Один, среди гробовой тишины, кричит он все глуше и глуше, замирающим голосом, как будто и вправду «накинули намыленную веревку на его старую шею», — кричит и будет кричать до последней минуты жизни своей, повторять одни и те же слова упорно, утомительно однообразно, безнадежно, почти бессмысленно, почти тупо: «Это ужасно, ужасно, ужасно!.. Да, положение теперешнего христианского человечества ужасно!.. Нехорошо убивать друг друга!..»

«Убивать за убийство, — говорит Достоевский, — несоразмерно большее наказание, чем само преступление. Убийство по приговору несоразмерно ужаснее, чем убийство разбойничье: тут всю последнюю надежду, с которою умирать в десять раз легче, отнимают наверно; тут приговор, и в том, что наверно не избегнешь, вся ужасная-то мука и сидит — и сильнее этой муки нет на свете. — Кто сказал, что человеческая природа в состоянии вынести это без сумасшествия? Зачем такое ругательство, безобразное, ненужное, напрасное? Об этой муке и об этом ужасе и Христос говорил. Нет, с человеком так нельзя поступать».

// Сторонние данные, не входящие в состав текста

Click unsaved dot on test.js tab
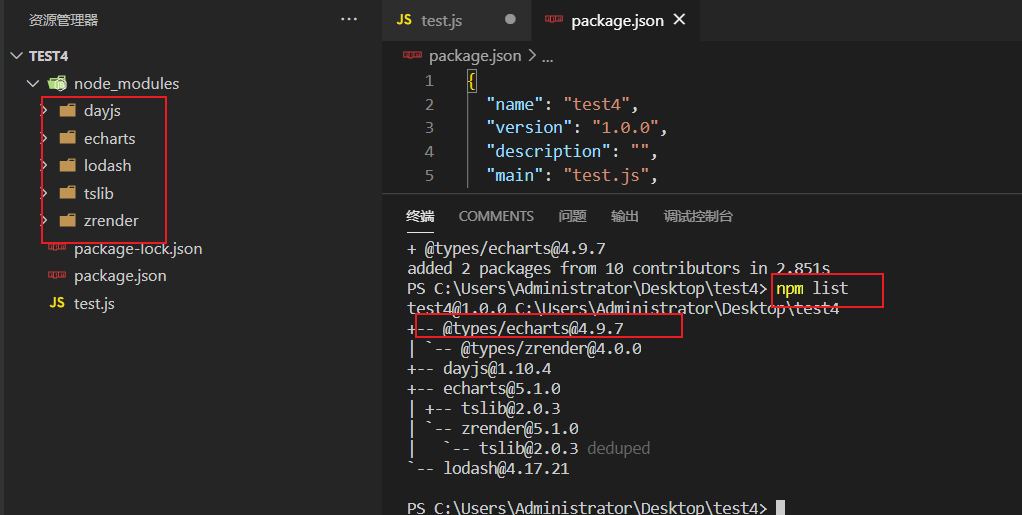Viewport: 1022px width, 515px height. pos(510,20)
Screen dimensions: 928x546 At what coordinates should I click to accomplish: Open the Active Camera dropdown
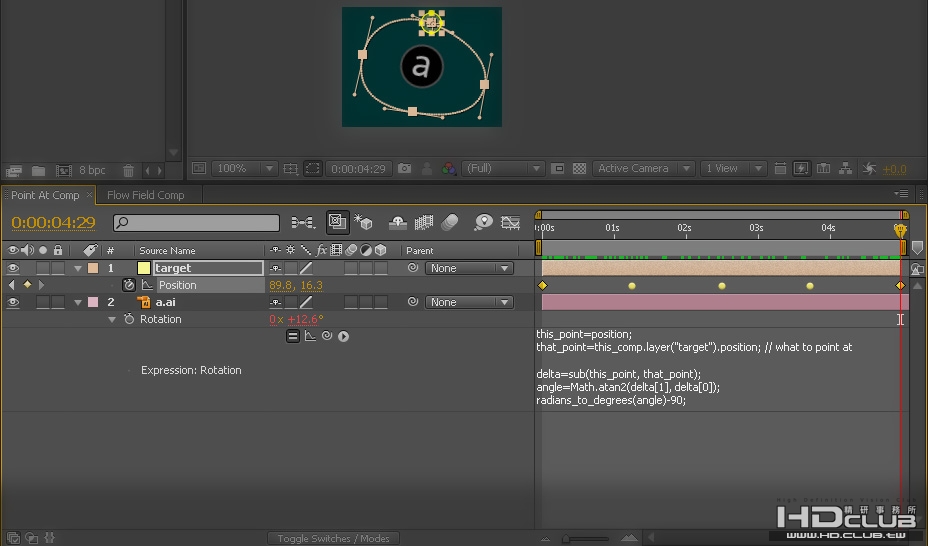[643, 169]
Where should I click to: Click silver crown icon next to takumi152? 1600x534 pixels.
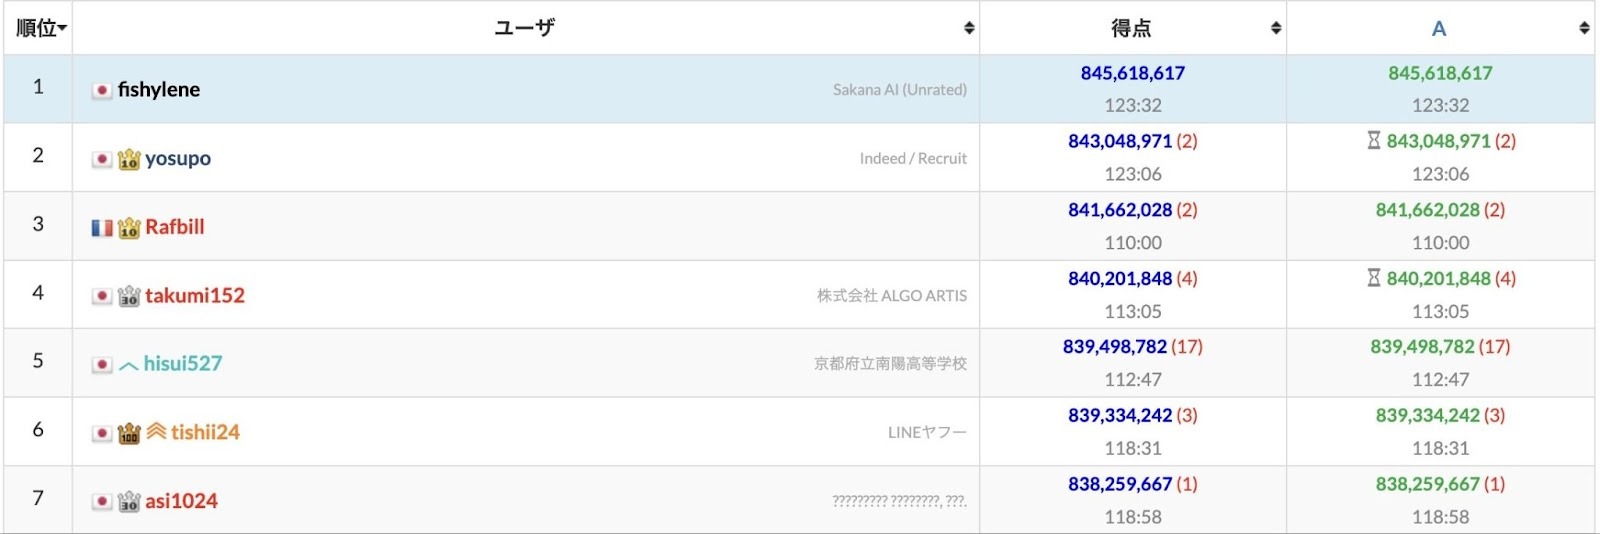129,296
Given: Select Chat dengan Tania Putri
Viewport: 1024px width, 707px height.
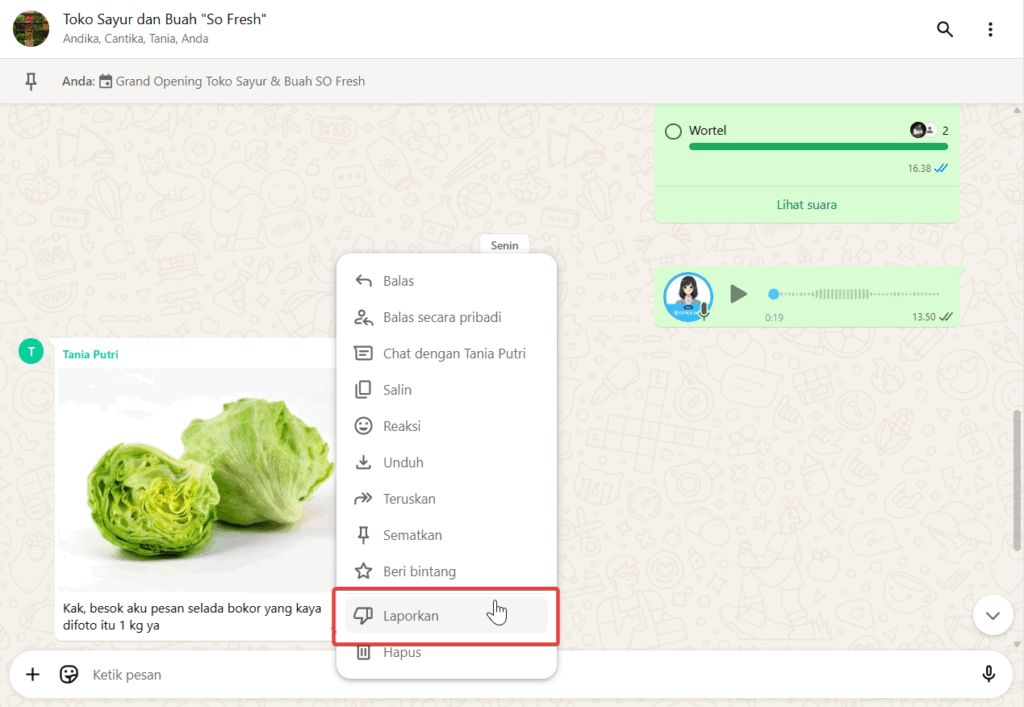Looking at the screenshot, I should 453,353.
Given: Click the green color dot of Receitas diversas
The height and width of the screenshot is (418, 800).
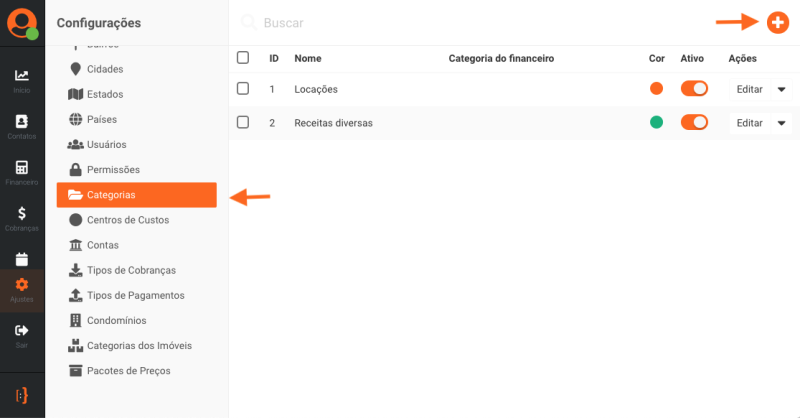Looking at the screenshot, I should tap(656, 122).
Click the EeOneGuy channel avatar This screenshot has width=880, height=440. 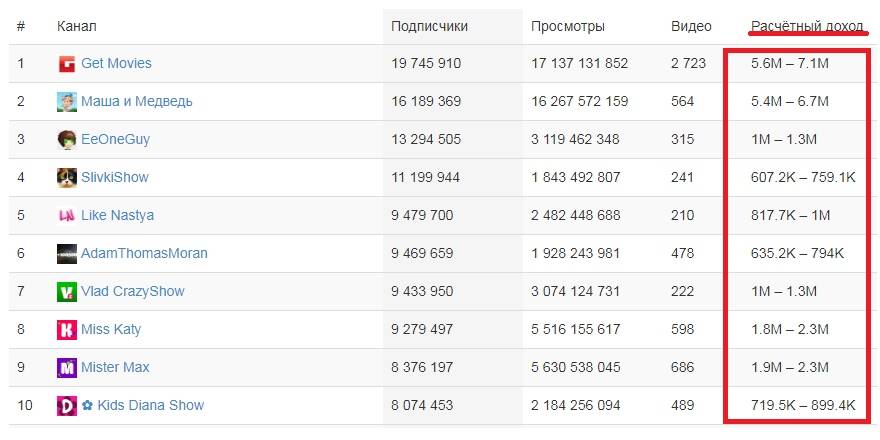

«У нас смертной казни нет», — радуется Достоевский, не подозревая, какой насмешкой сделаются эти слова через сорок лет.

«Священник вполголоса читал молитвы. Подошли два другие помощника, проворно сняли с Тропмана камзол, завели ему руки назад, связали их крест-накрест и опутали все тело ремнями… Тропман покорно наклонял голову. Священник растягивал слова молитвы… Я не мог отвести взора от этой тонкой юношеской шеи… Воображение невольно проводило по ней поперечную черту… Вот тут, думалось мне, через несколько мгновений, раздробляя позвонки, рассекая мускулы и жилы, пройдет десятипудовый топор… Я видел, как палач вдруг вырос на левой стороне гильотинной площадки; я видел, как Тропман взбирался по ступеням… как он остановился наверху, как справа и слева два человека бросились на него, точно пауки на муху, как он вдруг повалился головой вперед и как подошвы его брыкнули… Но тут я отвернулся и начал ждать, а земля тихо поплыла под ногами… Наступила бездыханная тишина… Потом что-то вдруг глухо зарычало и покатилось — ухнуло… Точно огромное животное отхаркнулось… Все помутилось…» (И. С. Тургенев. «Казнь Тропмана». 1870).

Все помутилось, потемнело и в наших глазах. Потемнело и Светлое Воскресение.

Вот почему нам праздник не в праздник. Не можем, не хотим, не должны мы праздновать Воскресение умершего там, где происходит умерщвление живых. Нельзя Христу воскреснуть там, где еще распинают Христа. Нельзя теми же устами петь: Христос воскрес, — которые вопят: распни Его! — Ибо, что такое всякая новая казнь в человечестве, как не новое распятие Сына Человеческого?

Не повторяется ли вечно в казни всех казнимых казнь Казненного за всех?

«Ибо алкал Я, и вы не дали Мне есть; жаждал, и вы не напоили Меня; был странником, и не приняли Меня; был наг, и не одели Меня; болен и в темнице, и не посетили Меня». На плахе Я был, и вы не узнали Меня.

Кощунство, скажут, сравнивать Христа со злодеями. Но не кричал ли народ и о Нем: смерть Ему! а отпусти нам Варавву? Не был ли и Он распят между двумя разбойниками и к злодеям причтен?

Что такое крест, как не римское орудие казни — то же, что французская гильотина и русская виселица? Для чего же на кресте и умер он, как не для того, чтобы сделать орудие казни орудием спасения? Смертью смерть попрал — не значит ли это: собственною смертною казнью смертную казнь попрал, отменил, упразднил, уничтожил на веки веков? А если нужно казнить и после него, значит, он умер и не воскрес; значит, все еще крест — орудие казни, «проклятое древо», и все еще «проклят висящий на древе».